(Collected data entries)
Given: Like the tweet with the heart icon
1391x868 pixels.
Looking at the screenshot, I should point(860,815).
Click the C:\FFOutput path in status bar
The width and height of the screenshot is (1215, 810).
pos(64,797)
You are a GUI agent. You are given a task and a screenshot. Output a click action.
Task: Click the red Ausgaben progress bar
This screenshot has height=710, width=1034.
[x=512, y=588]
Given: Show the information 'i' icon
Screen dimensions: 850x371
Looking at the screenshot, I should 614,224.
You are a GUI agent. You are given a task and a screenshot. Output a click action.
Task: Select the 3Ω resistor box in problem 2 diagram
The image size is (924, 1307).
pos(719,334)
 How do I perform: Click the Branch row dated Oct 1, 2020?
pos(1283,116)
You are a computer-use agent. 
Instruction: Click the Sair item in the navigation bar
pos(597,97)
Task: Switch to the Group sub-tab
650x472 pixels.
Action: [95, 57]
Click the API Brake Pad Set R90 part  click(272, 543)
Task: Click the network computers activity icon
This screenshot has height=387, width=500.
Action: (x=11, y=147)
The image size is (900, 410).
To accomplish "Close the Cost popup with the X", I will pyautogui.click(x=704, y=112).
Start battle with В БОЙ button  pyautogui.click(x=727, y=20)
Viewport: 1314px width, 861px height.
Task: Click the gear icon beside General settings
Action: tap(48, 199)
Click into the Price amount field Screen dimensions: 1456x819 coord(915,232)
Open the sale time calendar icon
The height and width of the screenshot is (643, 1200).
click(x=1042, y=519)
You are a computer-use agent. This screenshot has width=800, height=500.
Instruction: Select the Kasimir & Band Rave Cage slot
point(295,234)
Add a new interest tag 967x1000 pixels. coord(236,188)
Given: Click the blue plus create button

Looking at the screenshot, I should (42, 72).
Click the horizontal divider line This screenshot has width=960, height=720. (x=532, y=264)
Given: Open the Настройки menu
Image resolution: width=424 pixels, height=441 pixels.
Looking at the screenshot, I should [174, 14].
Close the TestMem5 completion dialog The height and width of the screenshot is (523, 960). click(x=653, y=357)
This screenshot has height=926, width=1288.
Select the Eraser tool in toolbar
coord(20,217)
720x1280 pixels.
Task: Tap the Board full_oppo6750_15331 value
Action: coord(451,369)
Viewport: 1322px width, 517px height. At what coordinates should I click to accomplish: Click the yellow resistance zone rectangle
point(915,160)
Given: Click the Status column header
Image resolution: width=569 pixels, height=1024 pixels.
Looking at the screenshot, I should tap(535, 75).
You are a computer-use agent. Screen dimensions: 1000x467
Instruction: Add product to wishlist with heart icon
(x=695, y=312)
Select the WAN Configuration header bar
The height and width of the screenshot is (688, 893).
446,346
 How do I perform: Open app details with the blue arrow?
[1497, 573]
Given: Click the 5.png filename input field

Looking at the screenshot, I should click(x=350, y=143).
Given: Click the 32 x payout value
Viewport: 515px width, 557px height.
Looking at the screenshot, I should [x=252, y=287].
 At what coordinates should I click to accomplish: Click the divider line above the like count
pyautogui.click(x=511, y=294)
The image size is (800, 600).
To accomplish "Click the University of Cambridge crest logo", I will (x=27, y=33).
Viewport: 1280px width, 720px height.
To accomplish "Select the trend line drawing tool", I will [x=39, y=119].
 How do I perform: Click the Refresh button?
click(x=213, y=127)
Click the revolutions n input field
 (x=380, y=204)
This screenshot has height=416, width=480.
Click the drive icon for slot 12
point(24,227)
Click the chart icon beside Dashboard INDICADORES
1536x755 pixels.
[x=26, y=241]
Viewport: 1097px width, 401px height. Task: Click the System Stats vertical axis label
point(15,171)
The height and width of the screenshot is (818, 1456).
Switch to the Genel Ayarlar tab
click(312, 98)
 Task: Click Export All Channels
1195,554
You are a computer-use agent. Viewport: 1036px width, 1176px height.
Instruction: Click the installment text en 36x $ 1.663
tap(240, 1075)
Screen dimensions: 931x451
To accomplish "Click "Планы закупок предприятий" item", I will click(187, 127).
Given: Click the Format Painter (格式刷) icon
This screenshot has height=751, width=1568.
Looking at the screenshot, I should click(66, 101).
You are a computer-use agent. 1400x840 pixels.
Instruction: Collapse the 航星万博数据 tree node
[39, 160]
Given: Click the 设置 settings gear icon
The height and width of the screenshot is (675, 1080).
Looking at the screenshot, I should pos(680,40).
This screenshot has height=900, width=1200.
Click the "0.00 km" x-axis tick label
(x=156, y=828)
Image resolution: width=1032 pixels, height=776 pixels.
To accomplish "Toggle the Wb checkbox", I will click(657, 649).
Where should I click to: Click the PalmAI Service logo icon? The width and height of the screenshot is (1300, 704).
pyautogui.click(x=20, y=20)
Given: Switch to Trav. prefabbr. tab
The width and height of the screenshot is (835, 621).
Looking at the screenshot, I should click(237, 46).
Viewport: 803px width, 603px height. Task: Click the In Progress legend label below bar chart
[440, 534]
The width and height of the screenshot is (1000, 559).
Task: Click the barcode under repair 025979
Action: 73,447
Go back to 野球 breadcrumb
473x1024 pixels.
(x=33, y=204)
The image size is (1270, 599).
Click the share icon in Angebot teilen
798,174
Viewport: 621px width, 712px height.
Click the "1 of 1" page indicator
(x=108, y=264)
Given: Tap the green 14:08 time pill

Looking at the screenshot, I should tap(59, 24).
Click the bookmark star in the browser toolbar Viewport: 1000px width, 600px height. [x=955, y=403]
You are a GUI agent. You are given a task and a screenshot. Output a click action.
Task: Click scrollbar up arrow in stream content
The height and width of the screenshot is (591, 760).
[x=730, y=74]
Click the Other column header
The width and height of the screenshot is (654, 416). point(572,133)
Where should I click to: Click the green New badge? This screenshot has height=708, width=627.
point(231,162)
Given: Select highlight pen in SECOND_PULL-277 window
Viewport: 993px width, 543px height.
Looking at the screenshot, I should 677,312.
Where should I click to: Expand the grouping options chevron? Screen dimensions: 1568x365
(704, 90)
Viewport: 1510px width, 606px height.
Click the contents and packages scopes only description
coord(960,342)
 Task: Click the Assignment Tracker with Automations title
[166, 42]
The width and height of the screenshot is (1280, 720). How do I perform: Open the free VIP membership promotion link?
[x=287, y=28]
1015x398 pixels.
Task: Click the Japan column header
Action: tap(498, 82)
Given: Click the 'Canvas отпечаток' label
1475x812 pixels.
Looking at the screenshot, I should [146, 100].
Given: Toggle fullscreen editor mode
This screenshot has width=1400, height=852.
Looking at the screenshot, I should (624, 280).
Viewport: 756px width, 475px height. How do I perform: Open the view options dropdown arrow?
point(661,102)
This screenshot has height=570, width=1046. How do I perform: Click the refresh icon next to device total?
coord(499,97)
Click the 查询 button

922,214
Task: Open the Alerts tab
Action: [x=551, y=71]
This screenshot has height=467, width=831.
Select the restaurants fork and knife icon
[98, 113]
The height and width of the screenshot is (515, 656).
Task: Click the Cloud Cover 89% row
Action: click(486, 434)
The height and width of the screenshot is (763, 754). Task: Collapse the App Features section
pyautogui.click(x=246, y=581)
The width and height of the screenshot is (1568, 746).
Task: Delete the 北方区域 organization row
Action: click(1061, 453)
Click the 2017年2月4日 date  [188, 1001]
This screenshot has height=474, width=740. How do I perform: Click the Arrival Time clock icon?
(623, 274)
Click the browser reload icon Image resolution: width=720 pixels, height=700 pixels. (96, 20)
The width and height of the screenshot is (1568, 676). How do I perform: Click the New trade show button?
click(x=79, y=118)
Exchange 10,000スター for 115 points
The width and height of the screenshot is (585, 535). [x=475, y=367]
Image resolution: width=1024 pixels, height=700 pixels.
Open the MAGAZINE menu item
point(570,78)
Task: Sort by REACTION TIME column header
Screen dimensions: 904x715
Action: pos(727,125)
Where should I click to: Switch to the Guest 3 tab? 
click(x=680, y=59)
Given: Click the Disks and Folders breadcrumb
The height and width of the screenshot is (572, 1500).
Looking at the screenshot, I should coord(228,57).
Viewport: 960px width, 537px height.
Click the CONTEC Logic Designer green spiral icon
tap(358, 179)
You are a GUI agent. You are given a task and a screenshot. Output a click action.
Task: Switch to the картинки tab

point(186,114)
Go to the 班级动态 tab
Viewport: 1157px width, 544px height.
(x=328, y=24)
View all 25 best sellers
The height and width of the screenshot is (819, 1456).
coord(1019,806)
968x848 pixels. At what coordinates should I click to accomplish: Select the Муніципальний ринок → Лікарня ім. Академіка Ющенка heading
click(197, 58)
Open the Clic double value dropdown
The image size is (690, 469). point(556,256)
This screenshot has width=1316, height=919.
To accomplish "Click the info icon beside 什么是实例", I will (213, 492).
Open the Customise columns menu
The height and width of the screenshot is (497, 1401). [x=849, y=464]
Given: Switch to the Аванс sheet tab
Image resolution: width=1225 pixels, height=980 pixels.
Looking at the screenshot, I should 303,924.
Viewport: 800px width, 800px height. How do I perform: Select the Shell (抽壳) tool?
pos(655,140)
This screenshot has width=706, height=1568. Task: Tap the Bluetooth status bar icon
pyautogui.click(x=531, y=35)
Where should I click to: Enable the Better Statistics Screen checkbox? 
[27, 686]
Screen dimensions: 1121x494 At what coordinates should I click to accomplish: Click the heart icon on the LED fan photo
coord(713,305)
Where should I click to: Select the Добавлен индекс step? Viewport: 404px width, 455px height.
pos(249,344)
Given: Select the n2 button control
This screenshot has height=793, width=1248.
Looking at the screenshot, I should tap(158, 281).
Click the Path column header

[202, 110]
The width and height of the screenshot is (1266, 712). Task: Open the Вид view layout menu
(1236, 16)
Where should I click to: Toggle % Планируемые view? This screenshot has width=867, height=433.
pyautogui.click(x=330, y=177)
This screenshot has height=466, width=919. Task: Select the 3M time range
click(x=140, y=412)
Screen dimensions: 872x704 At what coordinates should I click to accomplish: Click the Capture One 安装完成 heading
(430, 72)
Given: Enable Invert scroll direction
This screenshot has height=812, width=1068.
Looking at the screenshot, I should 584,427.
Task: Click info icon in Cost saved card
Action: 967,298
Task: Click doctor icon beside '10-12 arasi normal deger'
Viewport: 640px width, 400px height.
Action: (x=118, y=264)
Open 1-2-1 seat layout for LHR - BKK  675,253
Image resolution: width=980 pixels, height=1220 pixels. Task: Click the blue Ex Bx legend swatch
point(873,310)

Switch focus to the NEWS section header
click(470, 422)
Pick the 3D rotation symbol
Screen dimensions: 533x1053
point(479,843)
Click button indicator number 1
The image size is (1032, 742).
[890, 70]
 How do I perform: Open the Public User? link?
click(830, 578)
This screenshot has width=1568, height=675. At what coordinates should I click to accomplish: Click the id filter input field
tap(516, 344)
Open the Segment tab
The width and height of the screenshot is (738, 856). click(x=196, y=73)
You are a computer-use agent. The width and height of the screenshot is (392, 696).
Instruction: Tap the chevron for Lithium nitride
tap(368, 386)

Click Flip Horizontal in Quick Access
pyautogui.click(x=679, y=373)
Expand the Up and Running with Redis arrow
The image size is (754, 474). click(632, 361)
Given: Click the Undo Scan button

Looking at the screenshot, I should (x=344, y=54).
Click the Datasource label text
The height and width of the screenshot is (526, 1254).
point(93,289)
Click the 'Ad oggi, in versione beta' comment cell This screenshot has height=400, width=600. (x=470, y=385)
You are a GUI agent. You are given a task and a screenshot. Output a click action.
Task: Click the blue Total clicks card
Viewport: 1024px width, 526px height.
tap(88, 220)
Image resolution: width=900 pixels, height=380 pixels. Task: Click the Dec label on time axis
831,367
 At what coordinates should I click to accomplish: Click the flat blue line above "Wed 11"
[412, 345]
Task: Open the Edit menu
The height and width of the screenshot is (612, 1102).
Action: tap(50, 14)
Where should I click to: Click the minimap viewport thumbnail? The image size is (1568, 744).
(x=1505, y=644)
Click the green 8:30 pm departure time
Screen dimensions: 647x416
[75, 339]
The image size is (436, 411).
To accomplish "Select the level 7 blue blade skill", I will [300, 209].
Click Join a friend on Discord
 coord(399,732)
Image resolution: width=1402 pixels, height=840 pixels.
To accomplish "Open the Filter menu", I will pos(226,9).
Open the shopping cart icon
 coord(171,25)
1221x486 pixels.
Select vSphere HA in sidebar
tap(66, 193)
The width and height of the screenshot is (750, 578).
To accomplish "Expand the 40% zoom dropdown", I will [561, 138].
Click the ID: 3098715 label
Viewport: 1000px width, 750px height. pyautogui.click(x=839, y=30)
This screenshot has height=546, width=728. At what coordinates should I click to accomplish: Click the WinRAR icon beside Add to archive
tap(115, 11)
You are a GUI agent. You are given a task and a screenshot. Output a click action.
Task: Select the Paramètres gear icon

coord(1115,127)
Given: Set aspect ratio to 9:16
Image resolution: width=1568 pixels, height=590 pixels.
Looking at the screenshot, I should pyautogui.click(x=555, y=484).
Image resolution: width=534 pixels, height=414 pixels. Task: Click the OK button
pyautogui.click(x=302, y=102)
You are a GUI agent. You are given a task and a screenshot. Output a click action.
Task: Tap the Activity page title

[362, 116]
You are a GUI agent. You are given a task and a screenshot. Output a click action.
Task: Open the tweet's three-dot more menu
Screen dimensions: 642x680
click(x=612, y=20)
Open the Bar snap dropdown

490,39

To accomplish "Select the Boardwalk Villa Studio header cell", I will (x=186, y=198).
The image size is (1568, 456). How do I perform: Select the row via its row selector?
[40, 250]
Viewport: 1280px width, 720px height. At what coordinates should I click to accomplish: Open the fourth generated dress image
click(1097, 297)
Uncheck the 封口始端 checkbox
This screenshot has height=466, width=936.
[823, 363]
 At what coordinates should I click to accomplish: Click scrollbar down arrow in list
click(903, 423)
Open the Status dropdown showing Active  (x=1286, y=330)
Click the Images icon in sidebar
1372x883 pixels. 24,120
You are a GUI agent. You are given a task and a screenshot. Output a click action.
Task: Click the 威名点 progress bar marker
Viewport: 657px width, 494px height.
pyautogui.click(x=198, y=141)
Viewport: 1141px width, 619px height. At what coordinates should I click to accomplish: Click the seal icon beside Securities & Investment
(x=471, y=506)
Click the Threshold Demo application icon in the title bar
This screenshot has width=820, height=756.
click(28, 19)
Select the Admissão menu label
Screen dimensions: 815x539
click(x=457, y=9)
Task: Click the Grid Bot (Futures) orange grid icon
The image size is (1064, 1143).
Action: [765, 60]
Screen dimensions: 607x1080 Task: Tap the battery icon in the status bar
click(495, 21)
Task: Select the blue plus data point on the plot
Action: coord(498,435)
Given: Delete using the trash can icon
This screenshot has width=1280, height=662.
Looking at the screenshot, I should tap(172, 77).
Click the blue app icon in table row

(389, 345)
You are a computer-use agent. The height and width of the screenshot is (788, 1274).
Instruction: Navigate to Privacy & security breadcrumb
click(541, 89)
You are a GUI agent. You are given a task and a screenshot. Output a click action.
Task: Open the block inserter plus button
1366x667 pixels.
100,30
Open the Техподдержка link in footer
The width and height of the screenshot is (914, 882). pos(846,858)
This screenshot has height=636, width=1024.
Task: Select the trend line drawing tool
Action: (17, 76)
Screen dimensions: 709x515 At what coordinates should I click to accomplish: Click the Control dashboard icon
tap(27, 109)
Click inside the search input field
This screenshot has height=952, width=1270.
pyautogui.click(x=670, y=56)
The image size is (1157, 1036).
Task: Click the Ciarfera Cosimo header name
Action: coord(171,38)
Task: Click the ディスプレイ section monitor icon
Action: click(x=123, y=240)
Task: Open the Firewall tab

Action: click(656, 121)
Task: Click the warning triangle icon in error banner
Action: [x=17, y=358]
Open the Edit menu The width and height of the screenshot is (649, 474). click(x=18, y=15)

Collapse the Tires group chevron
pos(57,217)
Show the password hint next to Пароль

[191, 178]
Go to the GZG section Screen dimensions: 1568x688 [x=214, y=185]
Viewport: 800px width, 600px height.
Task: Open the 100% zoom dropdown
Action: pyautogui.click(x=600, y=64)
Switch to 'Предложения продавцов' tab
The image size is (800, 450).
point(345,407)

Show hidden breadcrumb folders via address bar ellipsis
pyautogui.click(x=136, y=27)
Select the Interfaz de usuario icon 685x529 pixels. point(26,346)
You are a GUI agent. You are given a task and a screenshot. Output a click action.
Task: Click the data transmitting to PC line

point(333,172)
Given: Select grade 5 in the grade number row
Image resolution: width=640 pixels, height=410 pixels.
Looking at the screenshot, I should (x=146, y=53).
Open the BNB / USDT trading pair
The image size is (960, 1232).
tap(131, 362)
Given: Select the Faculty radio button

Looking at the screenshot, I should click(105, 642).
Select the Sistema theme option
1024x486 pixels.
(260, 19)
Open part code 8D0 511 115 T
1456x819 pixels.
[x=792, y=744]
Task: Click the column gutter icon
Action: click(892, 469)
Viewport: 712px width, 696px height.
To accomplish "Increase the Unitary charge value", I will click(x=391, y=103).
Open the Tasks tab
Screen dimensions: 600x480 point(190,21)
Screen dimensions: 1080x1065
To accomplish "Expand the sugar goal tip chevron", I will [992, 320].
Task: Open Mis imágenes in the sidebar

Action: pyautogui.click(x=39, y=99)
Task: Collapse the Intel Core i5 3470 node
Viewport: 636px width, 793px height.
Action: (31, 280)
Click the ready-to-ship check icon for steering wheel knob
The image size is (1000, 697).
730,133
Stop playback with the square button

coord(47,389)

| Task brief |
Using the entries above, return exactly the lines from the line with "How do I perform: Click the Branch" to the line with "The image size is (900, 410).", counting both of those lines.

| Response to this exercise |
 How do I perform: Click the Branch row dated Oct 1, 2020?
pos(1283,116)
You are a computer-use agent. 
Instruction: Click the Sair item in the navigation bar
pos(597,97)
Task: Switch to the Group sub-tab
650x472 pixels.
Action: [95, 57]
Click the API Brake Pad Set R90 part  click(272, 543)
Task: Click the network computers activity icon
This screenshot has height=387, width=500.
Action: (x=11, y=147)
The image size is (900, 410).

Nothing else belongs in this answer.